[Word and element location records]
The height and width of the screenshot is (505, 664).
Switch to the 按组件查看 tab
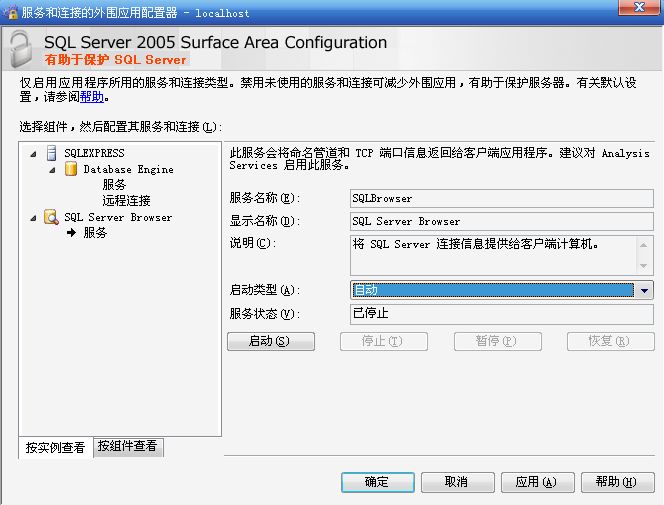tap(127, 447)
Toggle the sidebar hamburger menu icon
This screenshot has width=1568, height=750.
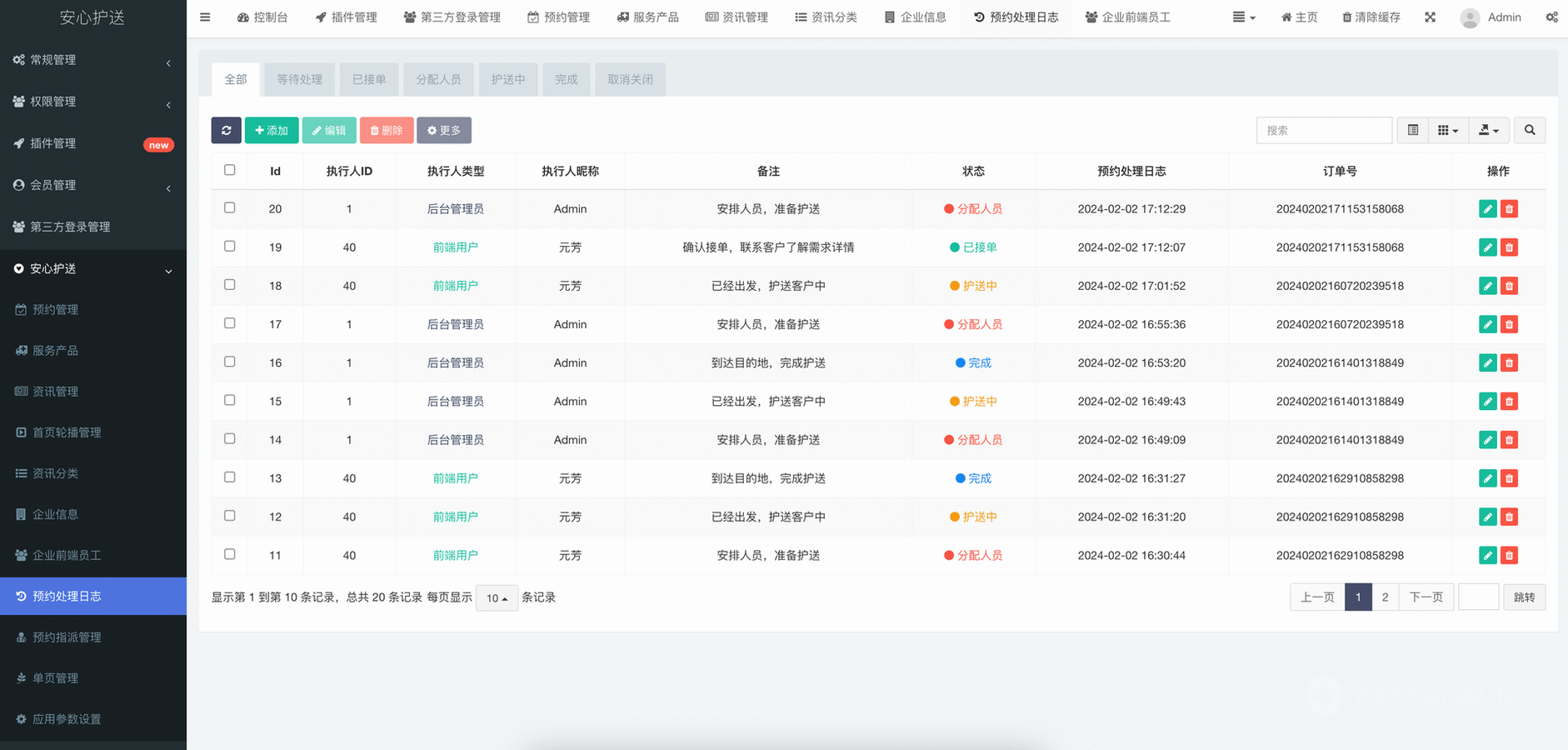[x=205, y=18]
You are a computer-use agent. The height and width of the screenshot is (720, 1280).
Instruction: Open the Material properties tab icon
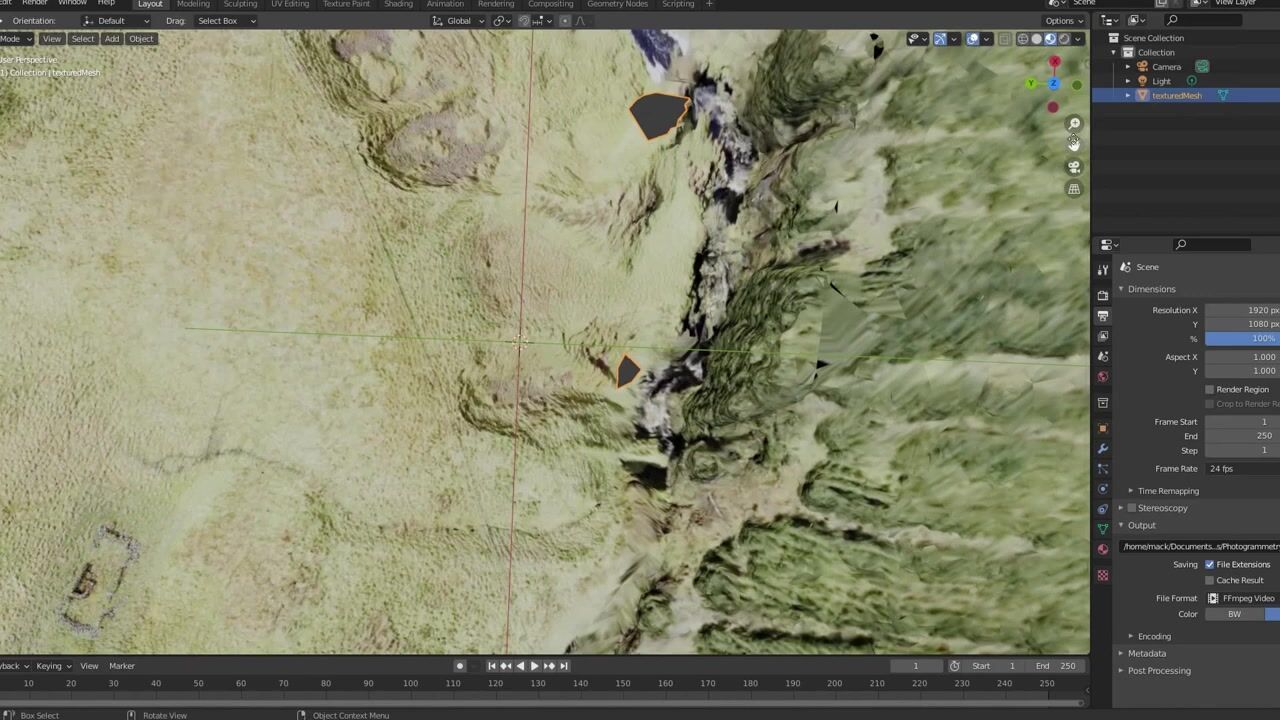1103,549
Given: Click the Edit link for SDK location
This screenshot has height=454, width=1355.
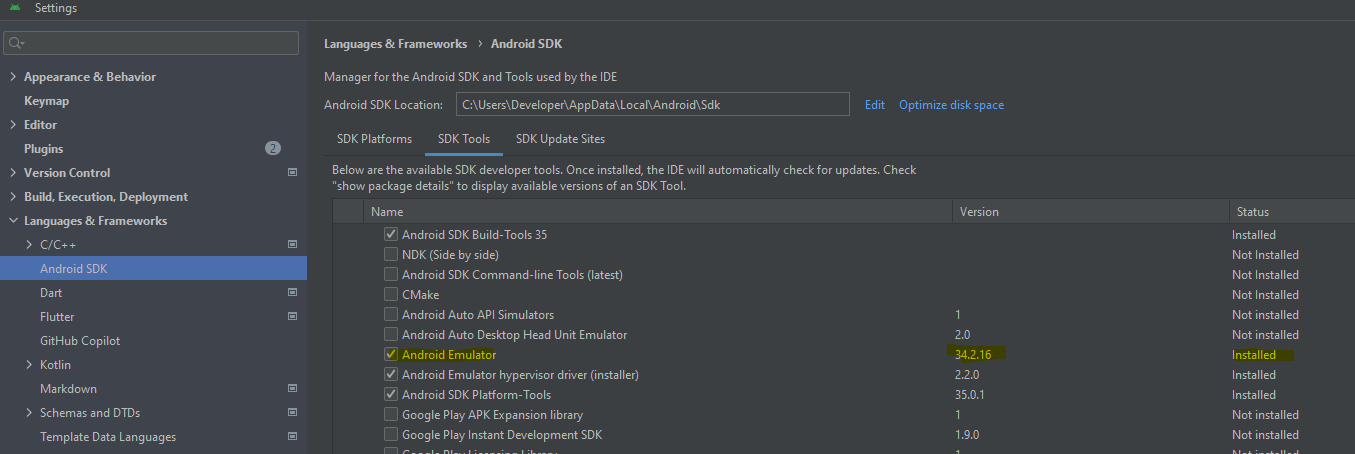Looking at the screenshot, I should tap(875, 105).
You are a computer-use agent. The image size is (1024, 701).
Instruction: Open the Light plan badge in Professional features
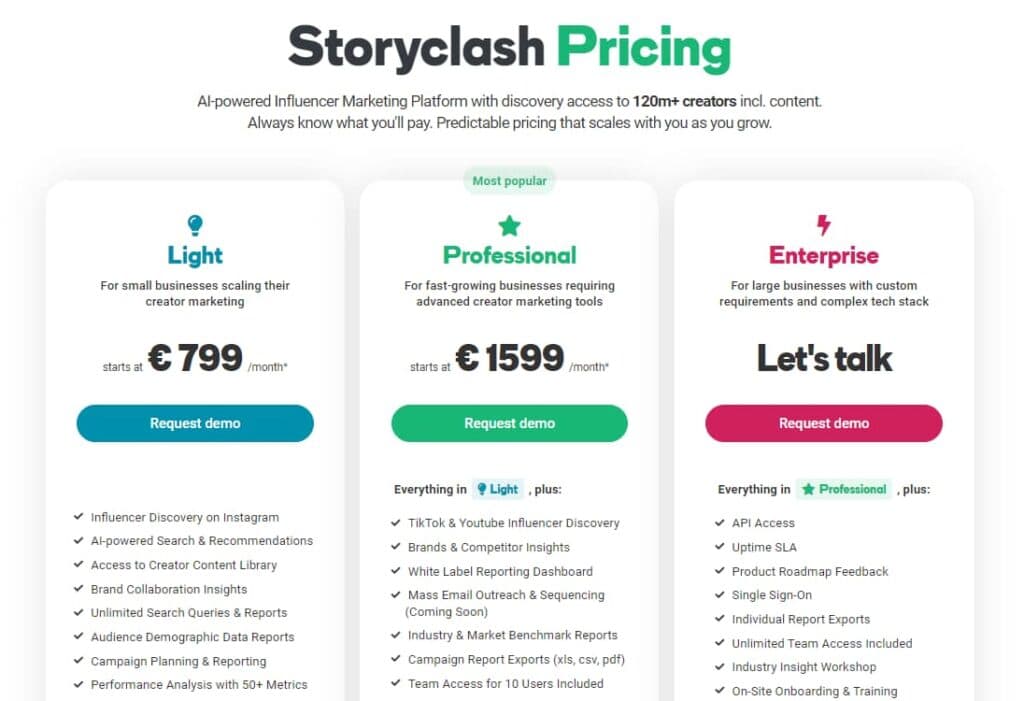(498, 489)
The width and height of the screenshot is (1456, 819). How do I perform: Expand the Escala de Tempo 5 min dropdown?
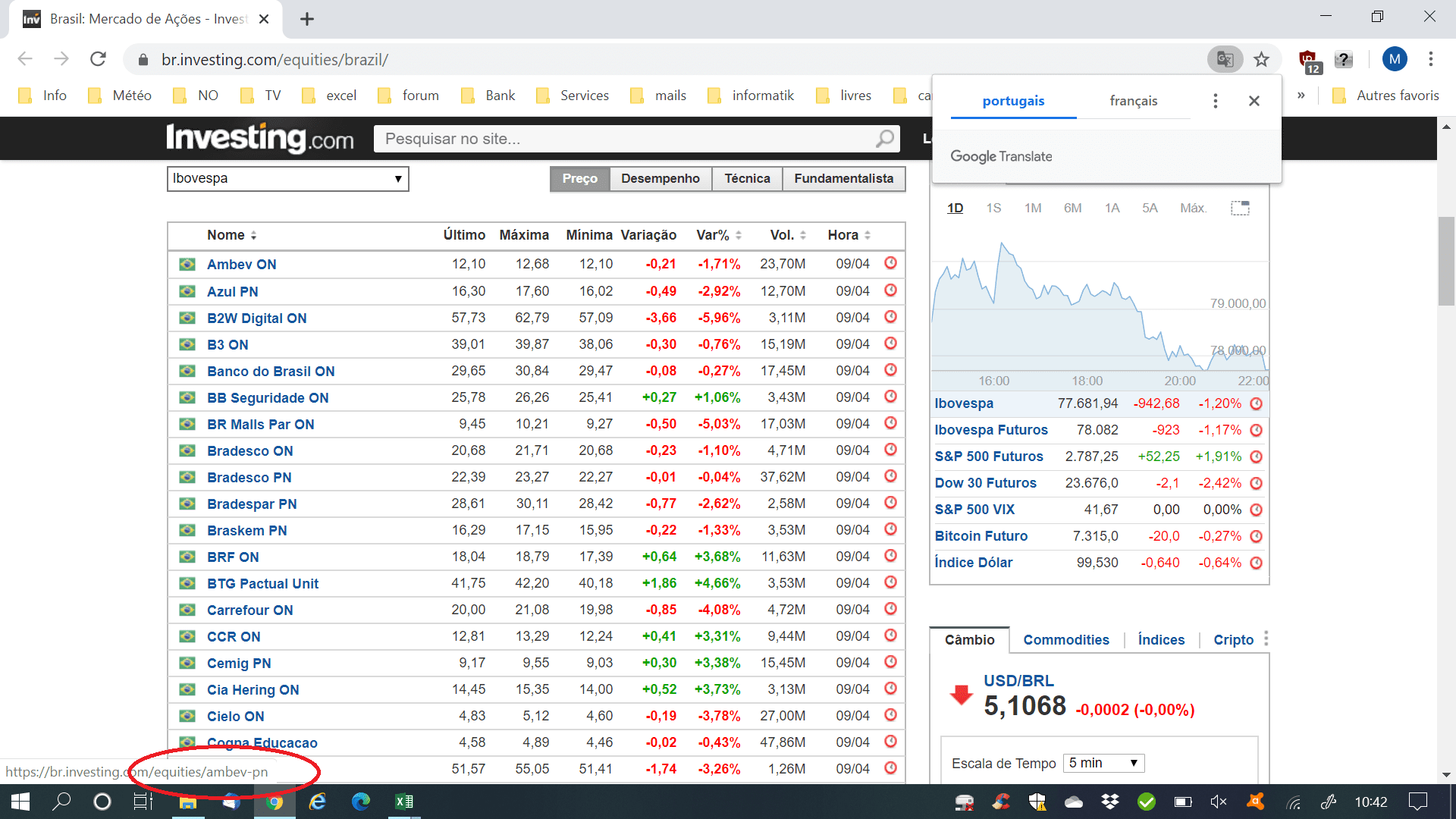coord(1103,763)
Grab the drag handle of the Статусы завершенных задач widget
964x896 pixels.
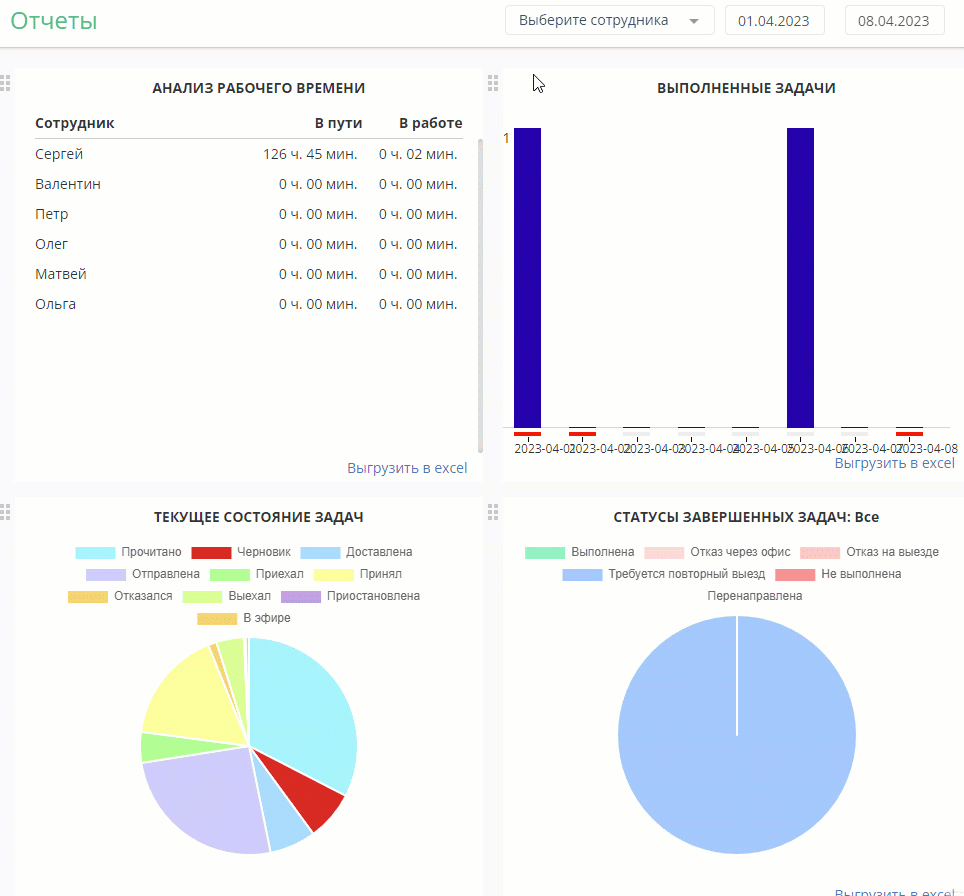pyautogui.click(x=492, y=512)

> **Required work**
Recast every line of the listing above as a numbered list. Skip blank lines and leave the pictures out.

> **Solved problem**
1. The height and width of the screenshot is (505, 664).
2. Switch to the 按组件查看 tab
3. tap(127, 447)
4. Toggle the sidebar hamburger menu icon
5. This screenshot has width=1568, height=750.
6. [x=205, y=18]
7. You are a computer-use agent. The height and width of the screenshot is (720, 1280).
8. Instruction: Open the Material properties tab icon
9. 1103,549
10. Given: Click the Edit link for SDK location
11. This screenshot has height=454, width=1355.
12. Looking at the screenshot, I should tap(875, 105).
13. You are a computer-use agent. The image size is (1024, 701).
14. Instruction: Open the Light plan badge in Professional features
15. (498, 489)
16. The width and height of the screenshot is (1456, 819). How do I perform: Expand the Escala de Tempo 5 min dropdown?
17. coord(1103,763)
18. Grab the drag handle of the Статусы завершенных задач widget
19. 964x896 pixels.
20. pyautogui.click(x=492, y=512)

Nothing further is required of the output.